Claude Code v2.1.16 — 依存関係追跡を備えたタスク管理システムの新設と、VS Code連携の強化
Claude Code v2.1.16は依存関係追跡を備えたタスク管理システムの新設、VS Code拡張のネイティブプラグイン管理とリモートセッション再開、サブエージェント多用セッション再開時のOOMクラッシュ修正など、多エージェント運用の基盤を底上げする7項目のリリースです。
このリリースで何ができるようになるか
Claude Code v2.1.16は、v2.1.0で敷いた土台の上に「計画表現」と「IDE連携」を一段積んだ整地リリースです。
- 依存関係追跡を備えた新しいタスク管理システムを導入: タスク間の依存関係をエージェント内部で保持し、計画表現の質が上がります
- VS Code拡張にネイティブなプラグイン管理機能: インストール / 有効化 / 無効化 / 更新が拡張UI内で完結
- OAuthユーザーがSessionsダイアログからリモートセッションを閲覧・再開可能: マシンをまたいだ作業引き継ぎが視野に
- サブエージェントを多用したセッションの再開時OOMクラッシュを修正
- Windowsで起動時にClaude Codeサイドバーが表示されないレースコンディションを修正
あなたの開発フローはどう変わるか
サブエージェントを多用する長時間セッション運用
サブエージェントを多用するセッションをresumeしたときに、メモリ不足でクラッシュする問題が修正されました。
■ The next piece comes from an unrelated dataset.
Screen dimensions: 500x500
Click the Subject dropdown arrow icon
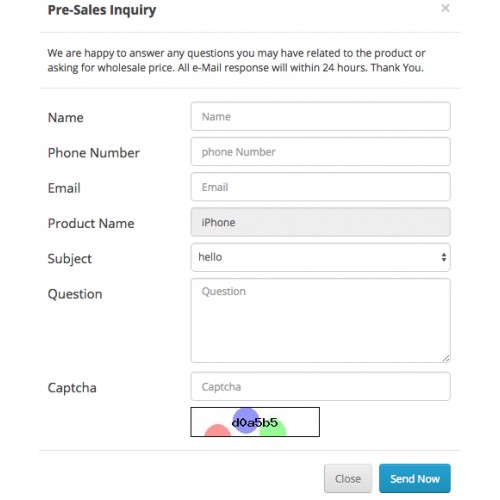[x=444, y=257]
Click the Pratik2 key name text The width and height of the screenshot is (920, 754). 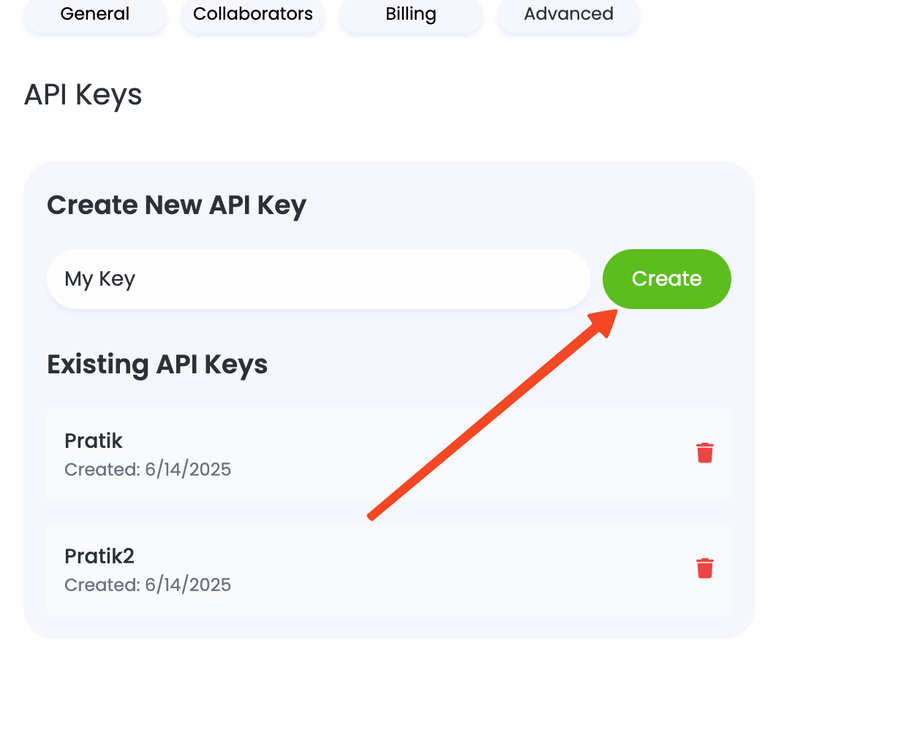click(99, 556)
Agent Teamsや複数Taskの並列実行を組み込んでいるワークロードで、セッション再開の信頼性が上がります。
マルチタスク・並列作業の計画を立てている人
新しいタスク管理システムが導入され、依存関係追跡が初期搭載されました。これまでTodoWriteベースの軽量タスクリスト機構しか持たなかったところに、「タスクの依存グラフ」をエージェントが扱える構造が入ります。
たとえば次のような計画が自然に表現できます。
- タスクA(依存なし)
- タスクB(Aに依存)
- タスクC(Aに依存、Bとは独立)
- タスクD(B / Cの完了に依存)
この構造があると、A完了後にB / Cを並列でサブエージェントに投げ、両方揃った時点でDに進む、といった計画の立て方そのものを内部表現として保持できます。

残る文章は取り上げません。